To get automatic mode working, our tracking implementation needed to be slightly modified. Instead of manually selecting a region of interest, a frame is first captured from the Pi Camera and run through different filters to remove the background and apply morphological operations. Then, we use the Hough Circles algorithm to detect circles. After this, we check for 3 consistent frames to remove any circles that are detected due to light or camera noise. After a circle has been confirmed (indicating that the ball has been found), we pass the frame as well as the region of interest around the ball to the tracker to begin initilization. This approach worked quite well, as luckily the OpenCV filtering and Hough Circle algorithm can run fast enough that the ball does not roll off of the plate before it is detected.
After writing the automatic tracking code, the ball detection and tracking worked quite well for a variety of different colored ping pong balls. Our automatic tracking code is available in Appendix B.
4.5 PID
Despite existing PID libraries existing for Python, we decided to implement our own PID controller as it is pretty simple to get working. PID stands for Proportional-Integral-Derivative and is a type of feedback control system used to maintain desired output levels. For our system, that desired setpoint is the coordinates of the ball being in the center of the balancing pad.

▶ **Short problem 1**: Reproduce the ball-tracking text word for word, starting at the words "After writing the" and stopping after the words "in Appendix B.".

▶ **Information shown**:

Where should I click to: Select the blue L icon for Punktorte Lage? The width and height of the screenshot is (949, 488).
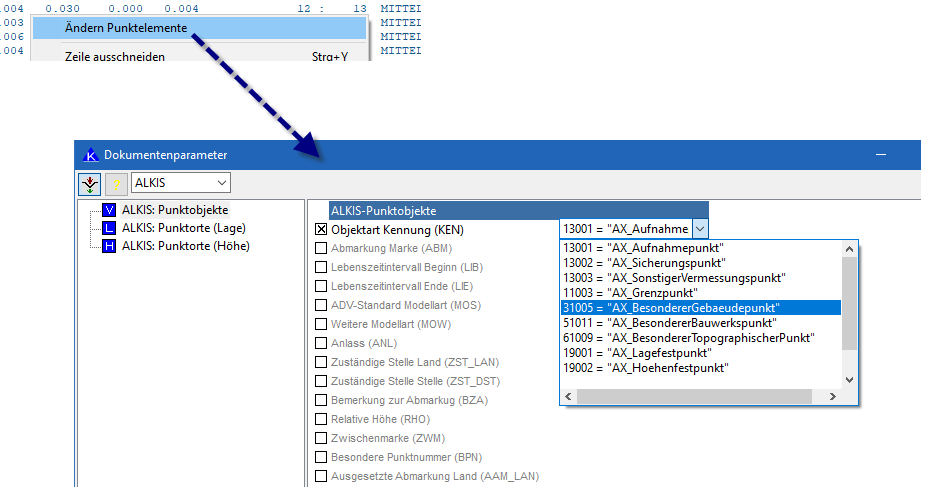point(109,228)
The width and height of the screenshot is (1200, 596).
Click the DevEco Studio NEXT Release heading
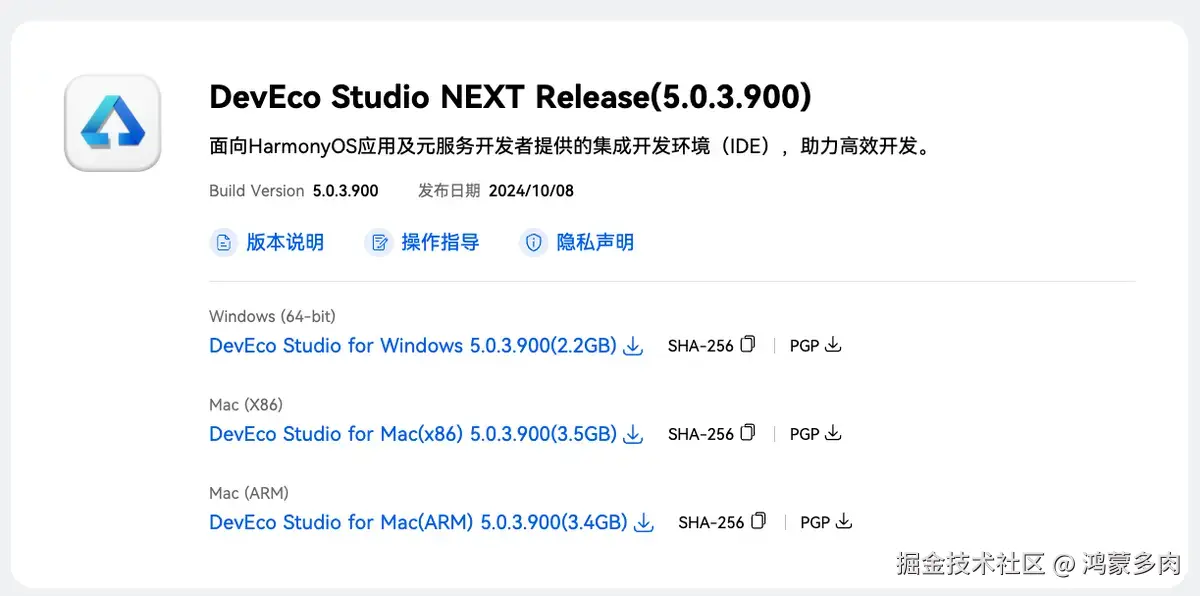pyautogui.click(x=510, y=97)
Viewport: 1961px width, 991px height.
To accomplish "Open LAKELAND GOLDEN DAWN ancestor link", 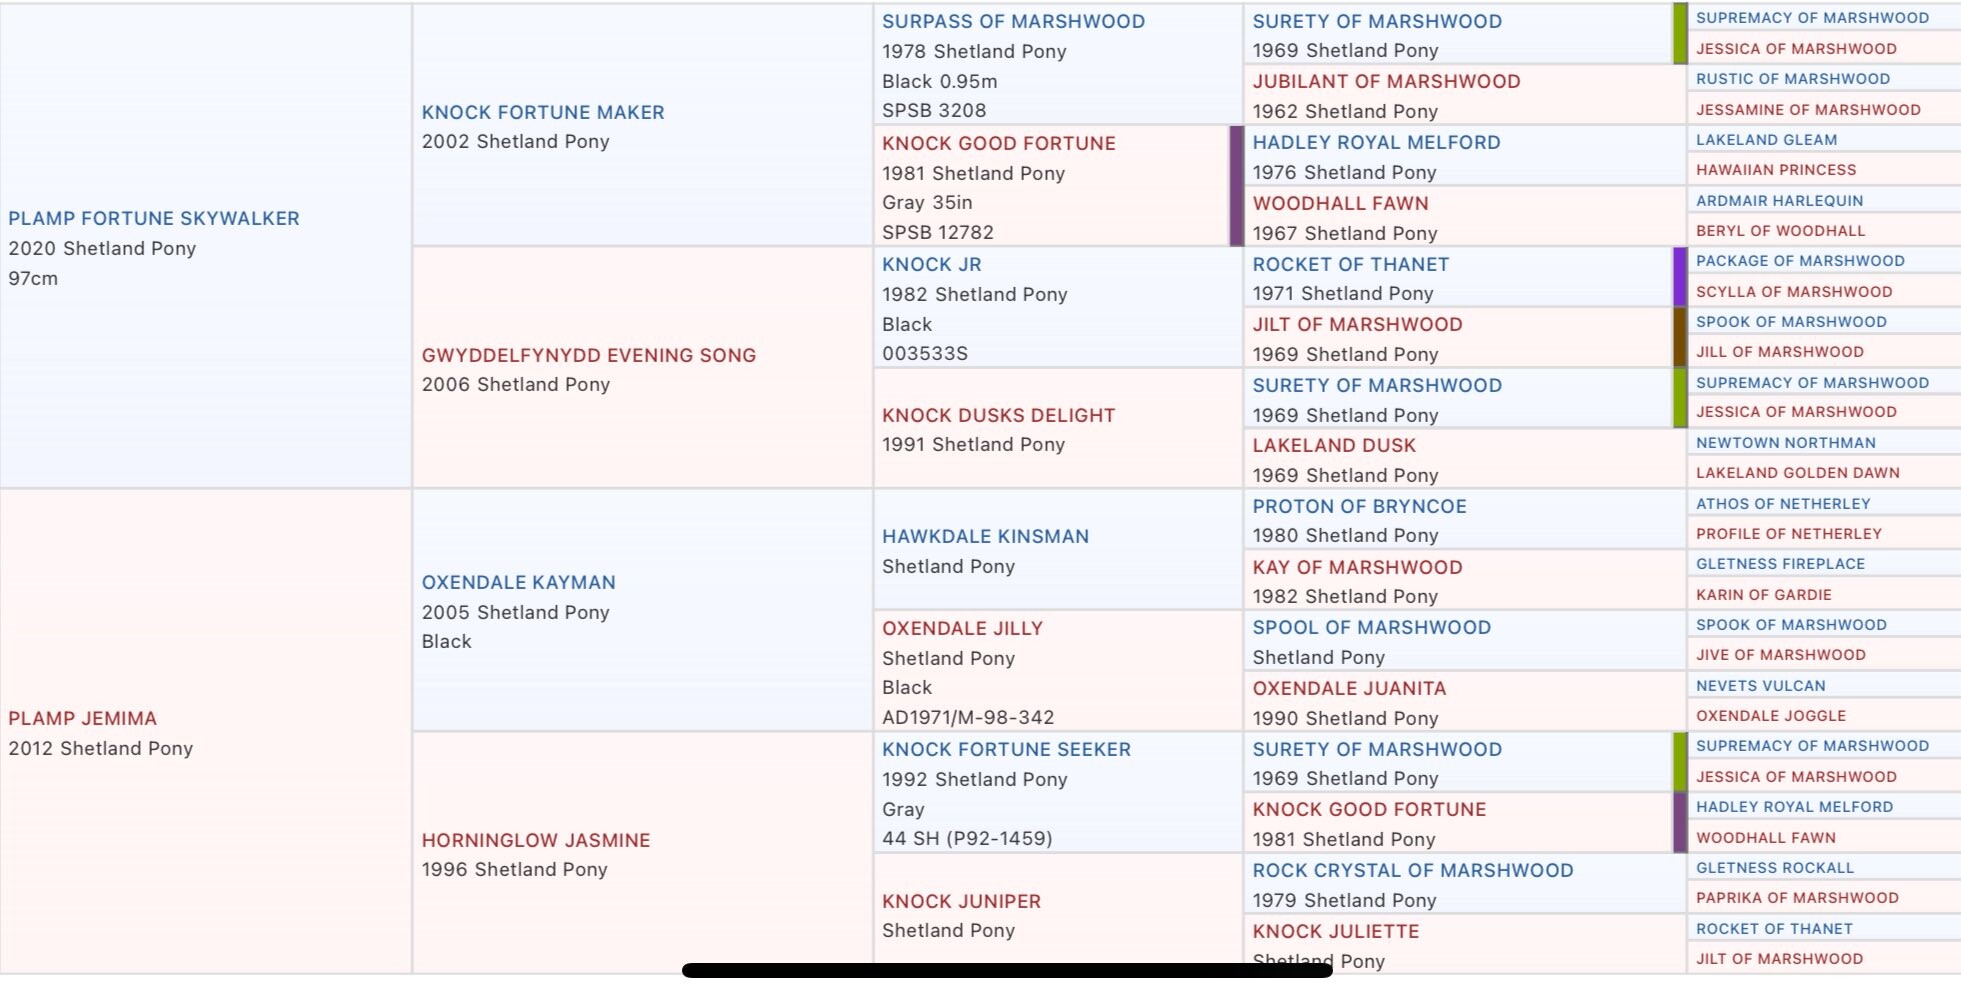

▶ **Short problem 2**: Format the rows from the line containing "The width and height of the screenshot is (1200, 596)." through the last row as a JSON list of strings, with one string per line. Skip blank lines and omit the pictures.

▶ **Full response 1**:
After writing the automatic tracking code, the ball detection and tracking worked quite well for a variety of different colored ping pong balls. Our automatic tracking code is available in Appendix B.

▶ **Full response 2**:
[
  "The width and height of the screenshot is (1200, 596).",
  "Click the DevEco Studio NEXT Release heading",
  "pyautogui.click(x=510, y=97)",
  "Viewport: 1961px width, 991px height.",
  "To accomplish \"Open LAKELAND GOLDEN DAWN ancestor link\", "
]